Stored data

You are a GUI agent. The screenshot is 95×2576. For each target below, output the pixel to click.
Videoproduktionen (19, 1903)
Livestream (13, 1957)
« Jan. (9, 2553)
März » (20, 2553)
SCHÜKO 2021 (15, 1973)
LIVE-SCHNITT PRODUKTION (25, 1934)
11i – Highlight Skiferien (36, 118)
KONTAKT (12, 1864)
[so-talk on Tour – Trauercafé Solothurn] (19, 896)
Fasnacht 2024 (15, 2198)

| WORK REQUIRED |
Each line of the data must be set down again as it is.

| ANSWER BOX |
You are a GUI agent. The screenshot is 95×2576. For each target below, output the pixel to click.
Videoproduktionen (19, 1903)
Livestream (13, 1957)
« Jan. (9, 2553)
März » (20, 2553)
SCHÜKO 2021 (15, 1973)
LIVE-SCHNITT PRODUKTION (25, 1934)
11i – Highlight Skiferien (36, 118)
KONTAKT (12, 1864)
[so-talk on Tour – Trauercafé Solothurn] (19, 896)
Fasnacht 2024 (15, 2198)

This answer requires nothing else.